### Work instruction
Return only the lines below starting at the line containing "Given: Click the key icon for password" and ending at the line containing "Reload the Meet app window", both included, exactly as they are and with no pictures.

(Stored items)
══════

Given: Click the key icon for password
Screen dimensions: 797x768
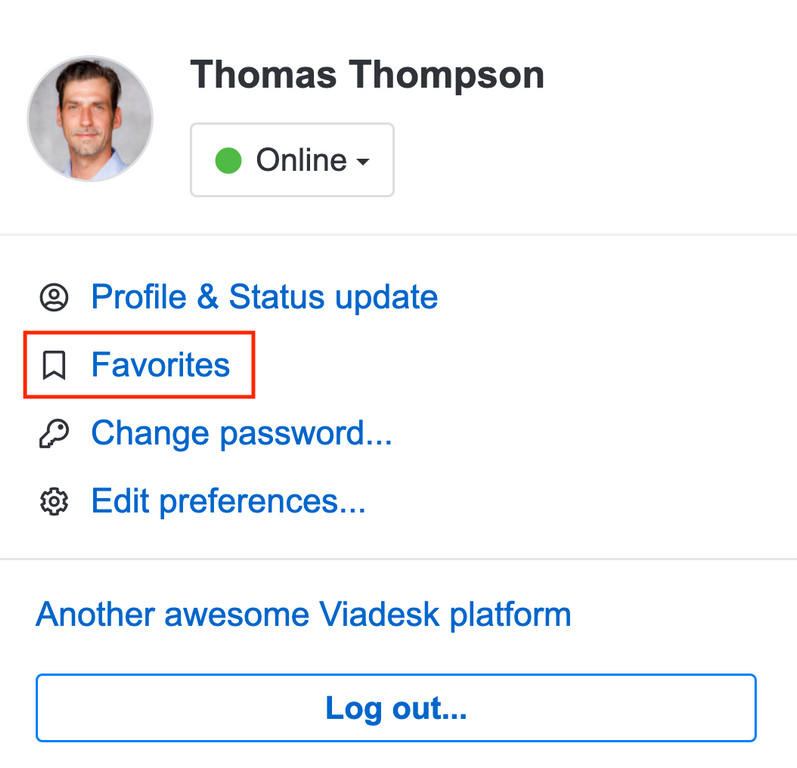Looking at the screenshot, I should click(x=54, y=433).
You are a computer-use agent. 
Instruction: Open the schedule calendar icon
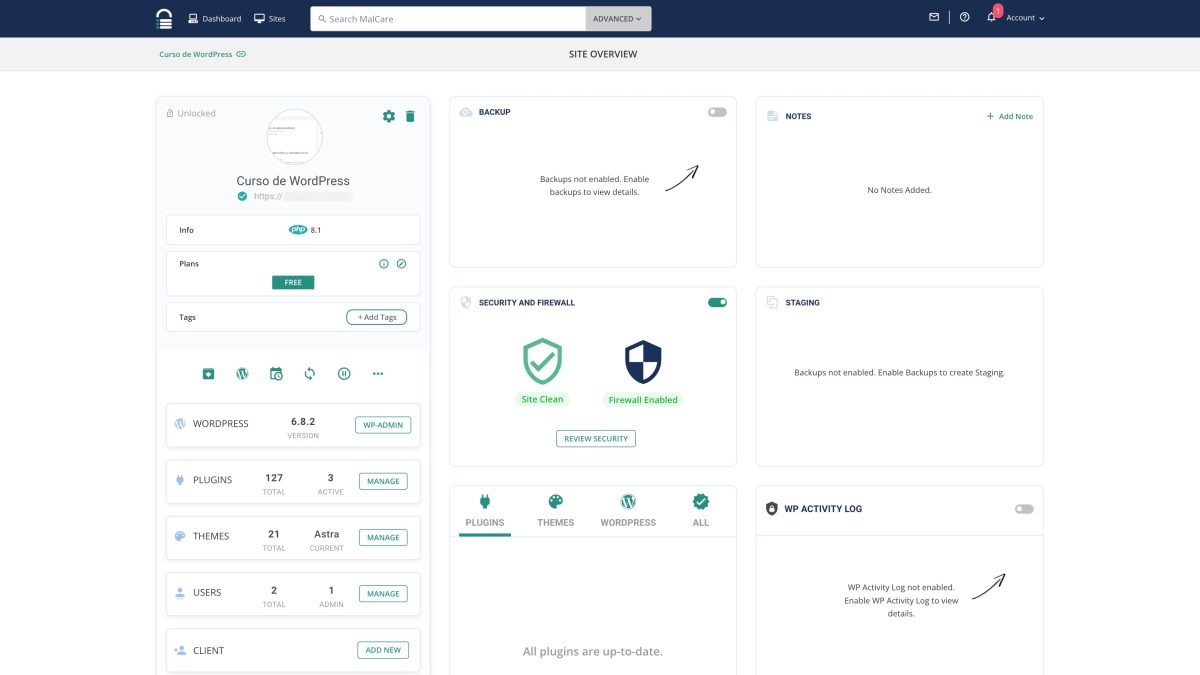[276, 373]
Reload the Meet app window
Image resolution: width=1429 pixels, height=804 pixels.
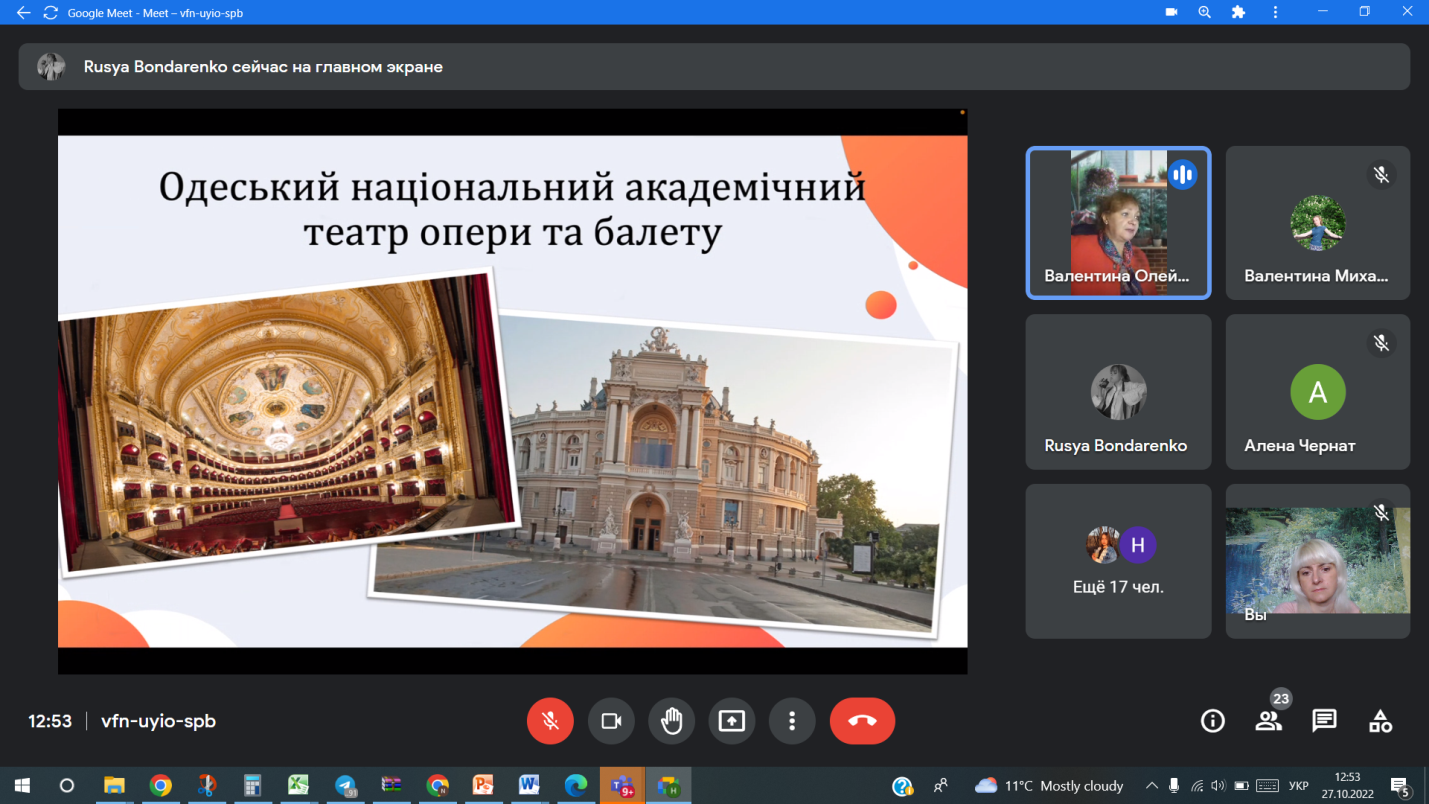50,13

══════

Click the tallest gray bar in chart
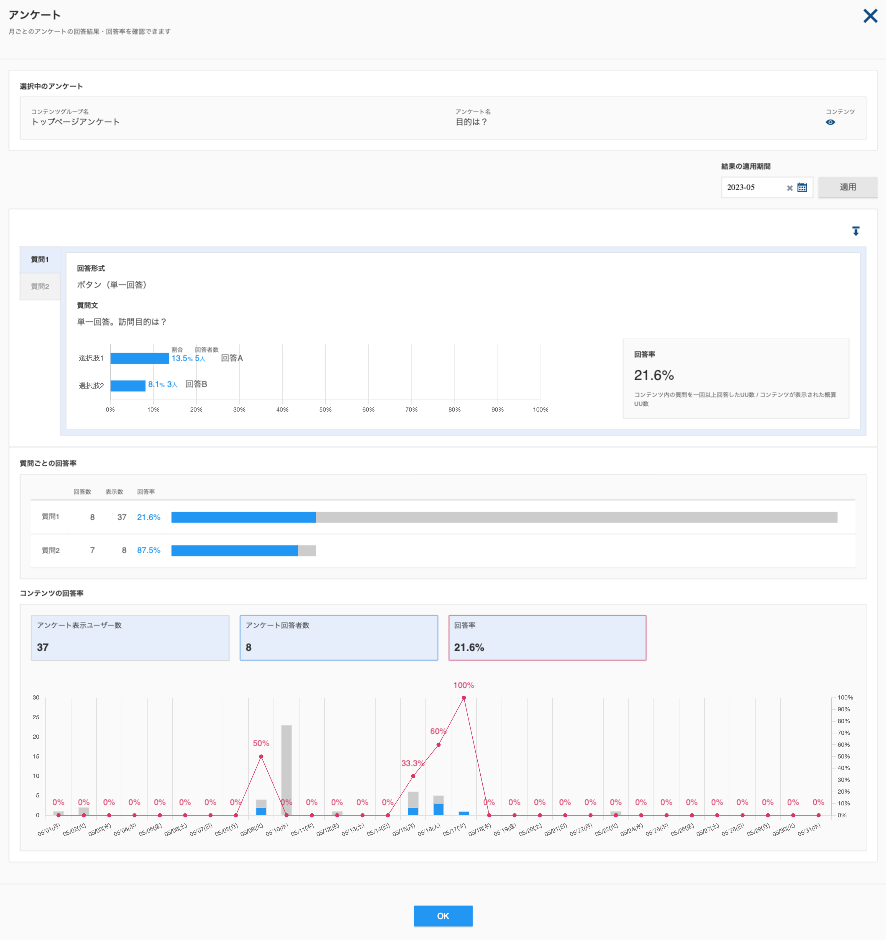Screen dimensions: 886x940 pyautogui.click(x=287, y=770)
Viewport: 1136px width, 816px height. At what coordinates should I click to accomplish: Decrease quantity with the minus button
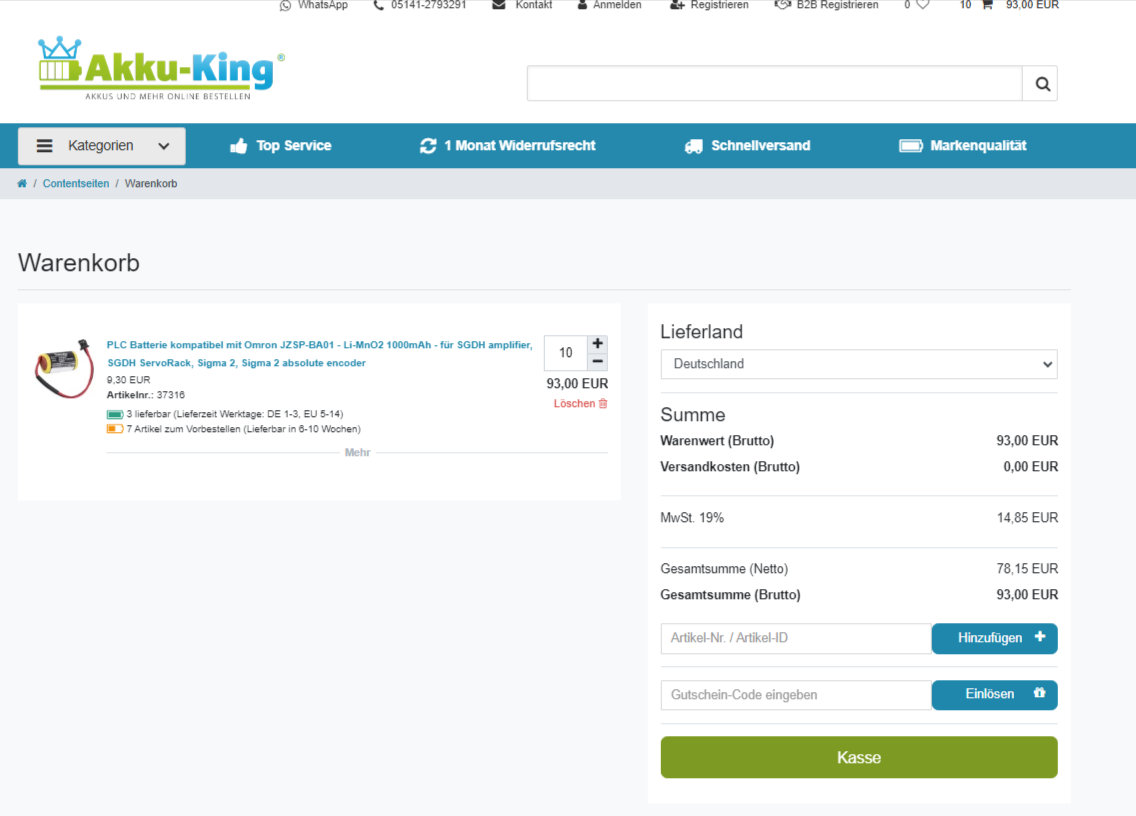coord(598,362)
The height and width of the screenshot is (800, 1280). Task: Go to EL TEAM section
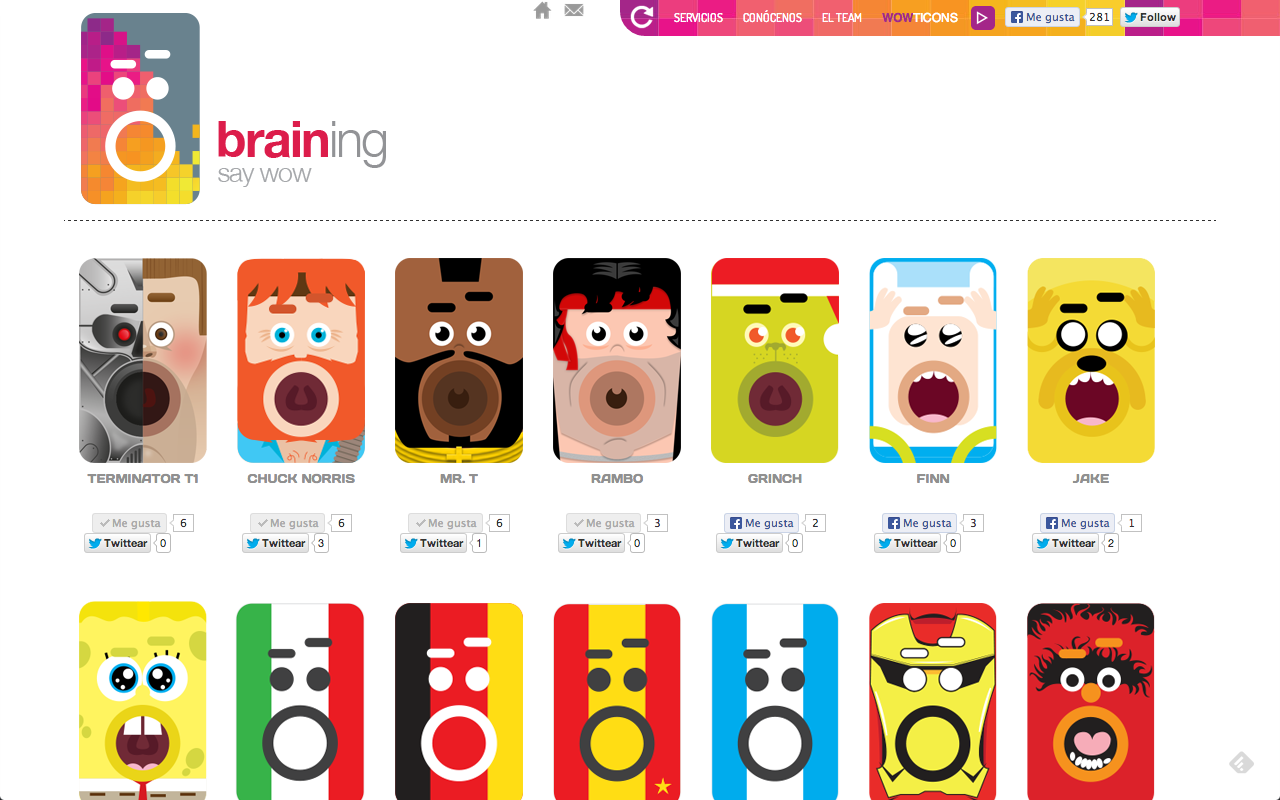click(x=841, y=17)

══════

### Solution to the exercise
Given: Click the key icon for password
Screen dimensions: 797x768
Looking at the screenshot, I should click(x=54, y=433).
You are a computer-use agent. 
Instruction: Open the schedule calendar icon
[276, 373]
Reload the Meet app window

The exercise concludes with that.